Monday, March 4, 2013

Gov. Phil Bryant (R) and Sen. Hob Bryan (D - Amory)

Over the weekend, Gov. Phil Bryant appeared as a guest columnist in the Clarion-Ledger, and argued against expanding Medicaid coverage to the working poor.  Sen. Hob Bryan (D - Amory), chairman of the Senate Medicaid subcommittee, responded today with a piece of his own in the Daily Journal.

In his article, Gov. Bryant says we don't have enough information to expand Medicaid yet, and otherwise generally tries to see how many times he can type the word "Obamacare".  I can sum up his argument in a sentence:
The U.S. Department of Health and Human Services has yet to tell folks exactly how much and how quickly DSH (disproportionate share) payments will be cut to hospitals providing care to indigent people, so we shouldn't even discuss expanding Medicaid.

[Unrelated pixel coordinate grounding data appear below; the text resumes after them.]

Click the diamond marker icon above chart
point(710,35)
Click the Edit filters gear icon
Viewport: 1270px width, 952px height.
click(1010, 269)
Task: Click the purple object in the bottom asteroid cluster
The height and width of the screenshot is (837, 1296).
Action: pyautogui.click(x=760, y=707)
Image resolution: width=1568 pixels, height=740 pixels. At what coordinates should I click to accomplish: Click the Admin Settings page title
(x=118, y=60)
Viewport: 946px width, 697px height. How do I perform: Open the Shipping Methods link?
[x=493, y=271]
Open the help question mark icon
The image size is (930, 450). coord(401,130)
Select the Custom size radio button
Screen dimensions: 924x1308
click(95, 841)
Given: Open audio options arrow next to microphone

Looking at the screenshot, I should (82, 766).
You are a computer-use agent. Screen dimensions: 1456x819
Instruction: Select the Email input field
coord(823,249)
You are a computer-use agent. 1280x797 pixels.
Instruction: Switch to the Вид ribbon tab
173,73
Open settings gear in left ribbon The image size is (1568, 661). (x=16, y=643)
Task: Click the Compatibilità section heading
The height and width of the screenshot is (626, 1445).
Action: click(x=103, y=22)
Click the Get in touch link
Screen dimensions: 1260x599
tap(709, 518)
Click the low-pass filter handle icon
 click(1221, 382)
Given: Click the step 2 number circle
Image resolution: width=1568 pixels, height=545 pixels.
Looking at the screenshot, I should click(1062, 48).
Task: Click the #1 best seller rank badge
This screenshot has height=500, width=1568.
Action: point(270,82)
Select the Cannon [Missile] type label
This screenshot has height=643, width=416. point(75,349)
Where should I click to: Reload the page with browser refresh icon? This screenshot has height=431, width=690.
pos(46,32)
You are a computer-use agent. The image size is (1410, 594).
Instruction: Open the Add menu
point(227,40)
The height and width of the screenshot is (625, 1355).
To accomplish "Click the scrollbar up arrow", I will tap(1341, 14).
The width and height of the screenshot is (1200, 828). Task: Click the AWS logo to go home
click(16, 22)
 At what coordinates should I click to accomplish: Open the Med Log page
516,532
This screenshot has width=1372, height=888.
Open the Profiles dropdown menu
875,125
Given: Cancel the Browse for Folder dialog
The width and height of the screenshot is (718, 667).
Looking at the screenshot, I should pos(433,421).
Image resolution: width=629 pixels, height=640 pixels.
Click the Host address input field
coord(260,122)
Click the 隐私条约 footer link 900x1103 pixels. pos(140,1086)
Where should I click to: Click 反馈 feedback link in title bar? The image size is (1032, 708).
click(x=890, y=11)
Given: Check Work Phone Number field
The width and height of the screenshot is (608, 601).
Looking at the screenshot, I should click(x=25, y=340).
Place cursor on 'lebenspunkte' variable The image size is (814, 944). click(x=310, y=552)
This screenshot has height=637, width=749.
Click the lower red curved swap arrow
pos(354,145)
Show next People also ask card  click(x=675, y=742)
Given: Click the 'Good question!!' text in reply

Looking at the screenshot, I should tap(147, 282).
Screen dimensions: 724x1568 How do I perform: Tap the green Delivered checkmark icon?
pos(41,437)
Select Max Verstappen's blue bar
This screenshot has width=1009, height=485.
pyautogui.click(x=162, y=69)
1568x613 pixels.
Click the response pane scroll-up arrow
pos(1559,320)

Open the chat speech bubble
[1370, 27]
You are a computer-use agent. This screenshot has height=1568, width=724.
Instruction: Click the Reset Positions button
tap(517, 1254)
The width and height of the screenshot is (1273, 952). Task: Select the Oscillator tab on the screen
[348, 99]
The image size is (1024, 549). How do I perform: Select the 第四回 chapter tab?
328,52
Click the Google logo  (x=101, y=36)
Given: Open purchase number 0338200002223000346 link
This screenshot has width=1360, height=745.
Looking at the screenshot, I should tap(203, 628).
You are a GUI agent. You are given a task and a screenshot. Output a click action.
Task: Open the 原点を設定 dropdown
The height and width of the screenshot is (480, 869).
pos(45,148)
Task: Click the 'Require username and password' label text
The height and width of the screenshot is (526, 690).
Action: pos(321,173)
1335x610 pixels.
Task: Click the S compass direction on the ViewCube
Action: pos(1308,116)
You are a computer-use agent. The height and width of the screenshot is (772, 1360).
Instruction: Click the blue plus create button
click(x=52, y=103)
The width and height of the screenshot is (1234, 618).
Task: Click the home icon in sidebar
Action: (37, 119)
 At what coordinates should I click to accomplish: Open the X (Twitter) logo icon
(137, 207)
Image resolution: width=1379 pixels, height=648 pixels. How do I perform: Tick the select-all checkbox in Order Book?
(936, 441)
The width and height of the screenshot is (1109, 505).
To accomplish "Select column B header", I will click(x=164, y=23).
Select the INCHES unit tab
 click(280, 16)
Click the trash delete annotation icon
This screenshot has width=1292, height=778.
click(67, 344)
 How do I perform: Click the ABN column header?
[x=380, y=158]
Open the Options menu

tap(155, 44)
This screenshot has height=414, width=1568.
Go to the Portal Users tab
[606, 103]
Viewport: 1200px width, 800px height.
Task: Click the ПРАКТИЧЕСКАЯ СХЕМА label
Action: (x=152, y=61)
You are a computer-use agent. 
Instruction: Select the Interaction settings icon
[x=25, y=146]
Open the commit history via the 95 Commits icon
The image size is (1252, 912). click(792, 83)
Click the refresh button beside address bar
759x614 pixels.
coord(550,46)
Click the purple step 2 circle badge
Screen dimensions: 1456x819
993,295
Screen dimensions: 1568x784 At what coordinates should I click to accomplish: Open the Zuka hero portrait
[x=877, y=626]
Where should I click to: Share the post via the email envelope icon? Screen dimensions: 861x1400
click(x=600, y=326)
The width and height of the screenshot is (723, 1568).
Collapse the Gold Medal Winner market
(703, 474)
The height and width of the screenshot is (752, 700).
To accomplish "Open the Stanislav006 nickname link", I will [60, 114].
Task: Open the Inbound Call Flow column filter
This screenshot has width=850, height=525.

That's the position most anti-expansion Republicans have taken in the state, but none as forcefully as Gov. Bryant, whose opposition seems to be just part of a thinly-veiled effort to be the most Obama-hatin' Republican governor in America.  That's all part of a calculated move to win the support of the TEA Party crowd, which Gov. Bryant thinks will make him more popular in the state, and therefore less vulnerable to a rumored 2015 primary challenge from the "Barbour wing" of the Mississippi GOP.

Unfortunately for Mississippians, Gov. Bryant is, through House Speaker Phillip Gunn (R - Clinton), shutting down the ability for any conversation to take place on Medicaid expansion.  (For an explanation of how they're doing that, click here.)  In his response today, Sen. Bryan spells out why that is such an awful decision:

Medicaid is going to be expanded, and Mississippi taxpayers are going to pay for it. The issue is whether our federal tax dollars will go to provide health care and save jobs in other states, or whether we will allow those dollars to come to Mississippi.
...

Tens of thousands of Mississippians work at low paying jobs which do not provide health care. They work as construction workers, truck drivers, cashiers and other jobs, and many of them work a lot harder than legislators and governors. They pay taxes. They just can’t afford individual health care policies, and if they have pre-existing conditions, coverage is especially expensive. 
It’s never seemed right to me that those who don’t work and have no income are in some respects better off than those who do work, but earn low wages. Expanding Medicaid will allow these individuals and their families to receive health care at no additional cost to Mississippi taxpayers. Maybe the governor has another plan for the working poor, but it’s hard to know if we can’t have a debate.


I've said it before, and I'll say it again: Expanding Medicaid is a no-brainer. The federal government has already decided to take our tax money to build hospitals somewhere. We just have to decide if we want those hospitals to be here or in California.